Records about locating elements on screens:
* begin *

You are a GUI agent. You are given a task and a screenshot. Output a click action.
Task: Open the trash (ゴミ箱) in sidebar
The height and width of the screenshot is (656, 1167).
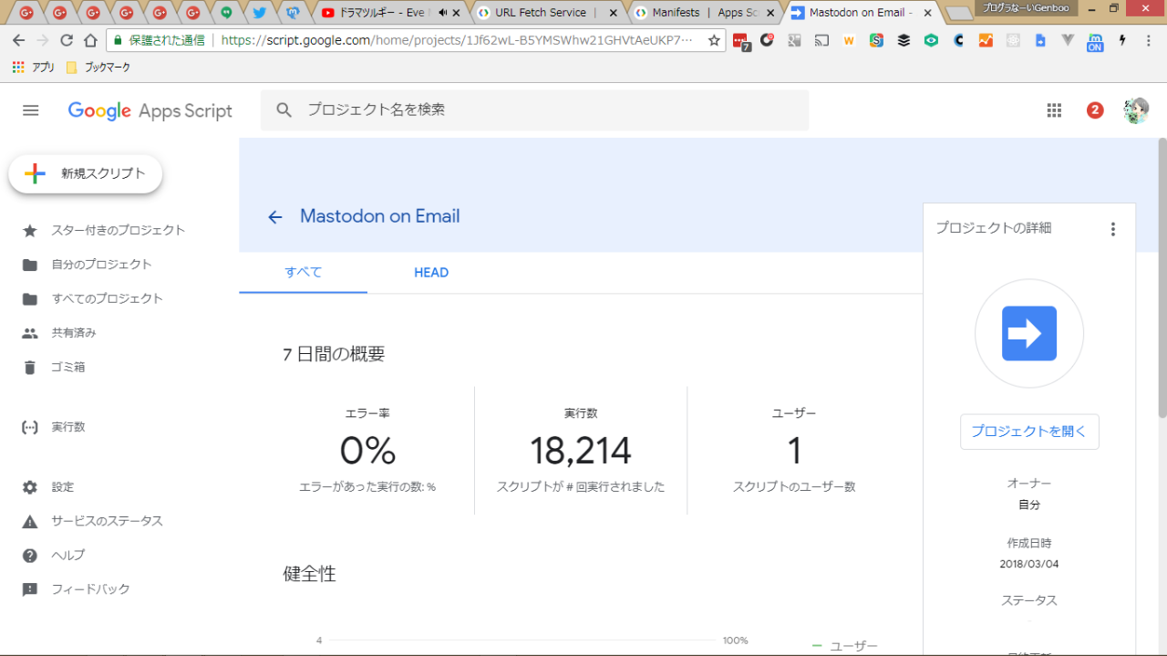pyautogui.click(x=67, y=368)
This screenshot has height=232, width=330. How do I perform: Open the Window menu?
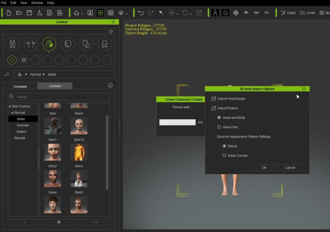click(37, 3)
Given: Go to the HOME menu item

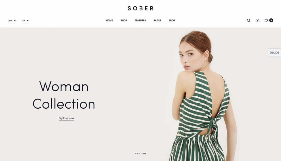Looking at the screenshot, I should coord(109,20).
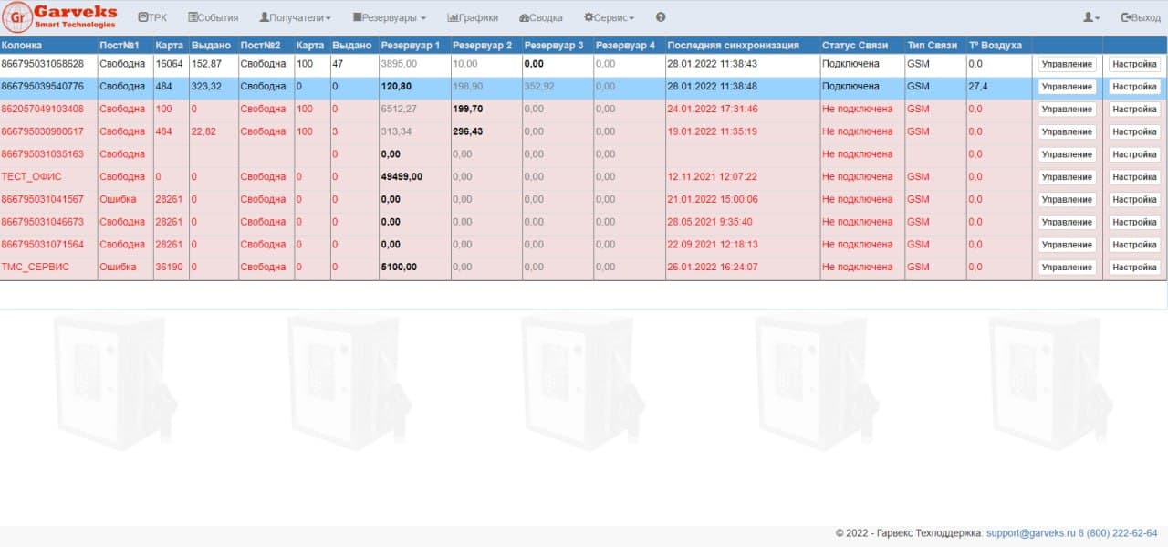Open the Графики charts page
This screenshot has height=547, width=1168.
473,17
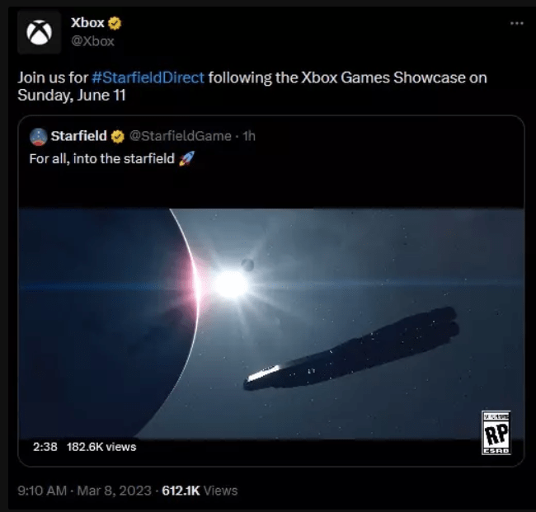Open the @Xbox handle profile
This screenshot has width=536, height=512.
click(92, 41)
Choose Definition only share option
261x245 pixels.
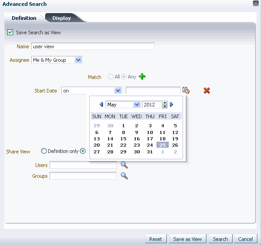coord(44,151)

* end *

WRITTEN PROBLEM:
Please recast every line of the entries above as a Markdown table with the columns Row and Line, numbering each row and skipping blank lines. Leave the pictures out of your answer.

SOLUTION TO THE PROBLEM:
| Row | Line |
|---|---|
| 1 | You are a GUI agent. You are given a task and a screenshot. Output a click action. |
| 2 | Task: Open the trash (ゴミ箱) in sidebar |
| 3 | The height and width of the screenshot is (656, 1167). |
| 4 | pyautogui.click(x=67, y=368) |
| 5 | This screenshot has height=232, width=330. How do I perform: Open the Window menu? |
| 6 | click(37, 3) |
| 7 | Given: Go to the HOME menu item |
| 8 | Looking at the screenshot, I should coord(109,20). |
| 9 | Open the Графики charts page |
| 10 | This screenshot has height=547, width=1168. |
| 11 | 473,17 |
| 12 | Open the @Xbox handle profile |
| 13 | This screenshot has width=536, height=512. |
| 14 | click(92, 41) |
| 15 | Choose Definition only share option |
| 16 | 261x245 pixels. |
| 17 | coord(44,151) |